1987 verschwindet Friederike spurlos aus dem Ferienlager. Es wird in alle Richtungen ermittelt. Erfolglos. 25 Jahre später taucht eine Frau auf, die keinen Namen hat und ihr verdächtig ähnlich sieht. Kann es sein, dass es sich wirklich um Friederike handelt?

WIE HAT ES MIR GEFALLEN?
Das Buch fällt durch seine allgegenwärtige Grundidee auf, die absolut spannend ist. Dazu ein düsteres Cover. 

Leider kann mich der Rest einfach nicht überzeugen. 

Das Buch beginnt mit einem Prolog, welches die Minuten vor dem Verschwinden aufzeigt. Ein Mädchen, das sich im Feriendorf unwohl fühlt und abhaut. 

Schon dort ist der Stil recht abgehackt. In diese Situation passt es jedoch. Die wirren Gedanken eines Mädchens, mitten in der Nacht und dazu viele Gefühle. 

Danach geht es mit den ersten Ermittlungen weiter. Kapitel eins.  Später wieder neu mit Kapitel eins, wenn das Buch in die Gegenwart springt. Das nervt, aber schlimmer war die Tatsache, dass der Stil so bleibt. 

Ich begleite Personen, erlebe Momente, Gespräche und vieles mehr, aber alles ist so abgehackt, kurz, knackig. Ich merke, dass es Atmosphäre schaffen soll, merke auch, dass versucht wird sich von anderen zu unterscheiden. Leider gefällt es mir persönlich nicht. Warum? Die Emotionen bleiben auf der Strecke und die Atmosphäre auch. Bei so einer Geschichte möchte ich eintauchen, die Panik spüren, mitfiebern. Nur hier denke ich immer wieder: Ich habe keine Ahnung, wem ich da gerade folge. Manchmal weiß ich es wirklich nicht, da es nicht immer direkt klar war.
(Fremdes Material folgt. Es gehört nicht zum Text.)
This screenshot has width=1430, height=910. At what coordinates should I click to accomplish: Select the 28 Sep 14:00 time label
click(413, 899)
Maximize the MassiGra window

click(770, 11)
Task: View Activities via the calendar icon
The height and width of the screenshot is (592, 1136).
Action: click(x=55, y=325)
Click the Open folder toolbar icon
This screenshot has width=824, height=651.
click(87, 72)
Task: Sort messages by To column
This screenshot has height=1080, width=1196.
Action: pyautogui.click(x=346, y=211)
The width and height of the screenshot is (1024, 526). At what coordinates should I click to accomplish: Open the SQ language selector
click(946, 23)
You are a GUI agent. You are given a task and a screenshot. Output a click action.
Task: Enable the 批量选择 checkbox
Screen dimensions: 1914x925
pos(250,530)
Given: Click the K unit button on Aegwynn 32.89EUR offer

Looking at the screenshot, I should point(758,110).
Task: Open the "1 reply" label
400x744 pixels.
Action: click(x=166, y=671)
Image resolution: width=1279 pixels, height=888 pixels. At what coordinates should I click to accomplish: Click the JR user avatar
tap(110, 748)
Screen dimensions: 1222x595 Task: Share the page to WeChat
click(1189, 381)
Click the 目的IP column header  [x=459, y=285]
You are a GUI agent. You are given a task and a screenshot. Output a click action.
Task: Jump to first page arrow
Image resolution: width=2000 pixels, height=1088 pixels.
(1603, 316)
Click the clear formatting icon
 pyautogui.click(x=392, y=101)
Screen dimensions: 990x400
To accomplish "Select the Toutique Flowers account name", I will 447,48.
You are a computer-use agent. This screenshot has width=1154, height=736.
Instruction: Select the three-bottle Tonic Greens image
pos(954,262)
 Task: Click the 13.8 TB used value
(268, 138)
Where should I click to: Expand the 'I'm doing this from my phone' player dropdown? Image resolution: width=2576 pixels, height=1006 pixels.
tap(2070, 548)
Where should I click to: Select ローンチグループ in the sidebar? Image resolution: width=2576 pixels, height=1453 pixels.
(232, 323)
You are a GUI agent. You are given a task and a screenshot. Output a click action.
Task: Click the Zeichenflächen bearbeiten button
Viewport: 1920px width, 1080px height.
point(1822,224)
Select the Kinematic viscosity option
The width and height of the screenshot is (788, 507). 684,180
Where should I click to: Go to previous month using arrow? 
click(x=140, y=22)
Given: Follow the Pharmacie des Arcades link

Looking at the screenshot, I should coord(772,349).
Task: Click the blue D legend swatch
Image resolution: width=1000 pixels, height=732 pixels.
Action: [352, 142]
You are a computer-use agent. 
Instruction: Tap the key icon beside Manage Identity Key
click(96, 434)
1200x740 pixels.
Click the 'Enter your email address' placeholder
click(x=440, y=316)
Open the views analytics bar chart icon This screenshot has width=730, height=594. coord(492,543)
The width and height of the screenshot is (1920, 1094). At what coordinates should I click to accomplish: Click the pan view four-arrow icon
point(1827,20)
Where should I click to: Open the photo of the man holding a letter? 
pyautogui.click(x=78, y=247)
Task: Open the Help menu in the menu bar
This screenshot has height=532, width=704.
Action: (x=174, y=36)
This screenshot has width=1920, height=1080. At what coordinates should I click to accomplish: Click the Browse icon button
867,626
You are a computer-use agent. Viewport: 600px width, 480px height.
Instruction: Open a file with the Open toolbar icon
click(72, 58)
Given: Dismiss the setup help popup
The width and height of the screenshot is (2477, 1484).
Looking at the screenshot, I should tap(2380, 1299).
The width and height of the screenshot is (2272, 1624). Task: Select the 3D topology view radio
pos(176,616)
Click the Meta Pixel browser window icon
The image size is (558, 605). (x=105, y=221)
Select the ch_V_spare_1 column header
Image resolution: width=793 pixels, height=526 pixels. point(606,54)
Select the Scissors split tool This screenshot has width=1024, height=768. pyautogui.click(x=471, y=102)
Gerade am Anfang. Später bezieht sich dies eher darauf, dass die Figuren alle sehr blass sind. Es sind Namen mit ein paar Eigenschaften, die man sich eben merkt - Sascha wunderschön. 

Das reicht für mich leider nicht. Selbst als die Frau auftaucht, weiß ich genau, dass es nicht das Mädchen sein kann. Man hofft trotzdem auf eine Wendung, auf irgendetwas. 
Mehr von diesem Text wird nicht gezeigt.